**Material for this task:**
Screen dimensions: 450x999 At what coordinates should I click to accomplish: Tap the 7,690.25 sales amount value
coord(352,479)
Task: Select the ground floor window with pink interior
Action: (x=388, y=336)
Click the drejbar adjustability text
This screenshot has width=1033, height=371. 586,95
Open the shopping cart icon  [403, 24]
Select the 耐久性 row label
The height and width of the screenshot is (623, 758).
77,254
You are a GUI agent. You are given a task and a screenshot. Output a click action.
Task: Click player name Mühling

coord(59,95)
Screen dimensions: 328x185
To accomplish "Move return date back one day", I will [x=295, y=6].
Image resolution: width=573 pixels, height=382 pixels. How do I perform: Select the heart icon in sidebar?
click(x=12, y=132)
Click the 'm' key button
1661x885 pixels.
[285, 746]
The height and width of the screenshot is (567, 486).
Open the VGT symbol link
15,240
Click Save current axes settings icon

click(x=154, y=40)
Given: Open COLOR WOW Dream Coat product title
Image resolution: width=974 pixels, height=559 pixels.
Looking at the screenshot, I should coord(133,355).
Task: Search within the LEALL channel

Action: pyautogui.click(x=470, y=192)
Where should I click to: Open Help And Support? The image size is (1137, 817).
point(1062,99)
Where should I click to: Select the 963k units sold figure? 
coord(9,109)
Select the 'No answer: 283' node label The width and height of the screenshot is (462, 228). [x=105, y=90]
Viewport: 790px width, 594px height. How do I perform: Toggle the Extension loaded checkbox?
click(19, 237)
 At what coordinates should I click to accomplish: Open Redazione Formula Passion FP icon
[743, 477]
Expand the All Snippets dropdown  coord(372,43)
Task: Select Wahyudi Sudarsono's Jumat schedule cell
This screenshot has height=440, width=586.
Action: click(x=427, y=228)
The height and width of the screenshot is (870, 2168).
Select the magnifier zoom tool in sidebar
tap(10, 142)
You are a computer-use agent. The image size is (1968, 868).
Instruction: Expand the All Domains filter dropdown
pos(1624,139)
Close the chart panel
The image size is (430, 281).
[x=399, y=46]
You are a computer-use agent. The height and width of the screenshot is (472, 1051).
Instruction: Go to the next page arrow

**What this task involves:** The output is every entry, printed exactly as it reads.

**Answer for the task:**
Screen dimensions: 450x999 At what coordinates should I click to accomplish: Tap the 7,690.25 sales amount value
coord(352,479)
Task: Select the ground floor window with pink interior
Action: (x=388, y=336)
Click the drejbar adjustability text
This screenshot has width=1033, height=371. 586,95
Open the shopping cart icon  [403, 24]
Select the 耐久性 row label
The height and width of the screenshot is (623, 758).
77,254
You are a GUI agent. You are given a task and a screenshot. Output a click action.
Task: Click player name Mühling

coord(59,95)
Screen dimensions: 328x185
To accomplish "Move return date back one day", I will [x=295, y=6].
Image resolution: width=573 pixels, height=382 pixels. How do I perform: Select the heart icon in sidebar?
click(x=12, y=132)
Click the 'm' key button
1661x885 pixels.
[285, 746]
The height and width of the screenshot is (567, 486).
Open the VGT symbol link
15,240
Click Save current axes settings icon

click(x=154, y=40)
Given: Open COLOR WOW Dream Coat product title
Image resolution: width=974 pixels, height=559 pixels.
Looking at the screenshot, I should coord(133,355).
Task: Search within the LEALL channel

Action: pyautogui.click(x=470, y=192)
Where should I click to: Open Help And Support? The image size is (1137, 817).
point(1062,99)
Where should I click to: Select the 963k units sold figure? 
coord(9,109)
Select the 'No answer: 283' node label The width and height of the screenshot is (462, 228). [x=105, y=90]
Viewport: 790px width, 594px height. How do I perform: Toggle the Extension loaded checkbox?
click(19, 237)
 At what coordinates should I click to accomplish: Open Redazione Formula Passion FP icon
[743, 477]
Expand the All Snippets dropdown  coord(372,43)
Task: Select Wahyudi Sudarsono's Jumat schedule cell
This screenshot has height=440, width=586.
Action: click(x=427, y=228)
The height and width of the screenshot is (870, 2168).
Select the magnifier zoom tool in sidebar
tap(10, 142)
You are a computer-use agent. The image size is (1968, 868).
Instruction: Expand the All Domains filter dropdown
pos(1624,139)
Close the chart panel
The image size is (430, 281).
[x=399, y=46]
You are a computer-use agent. The height and width of the screenshot is (472, 1051).
Instruction: Go to the next page arrow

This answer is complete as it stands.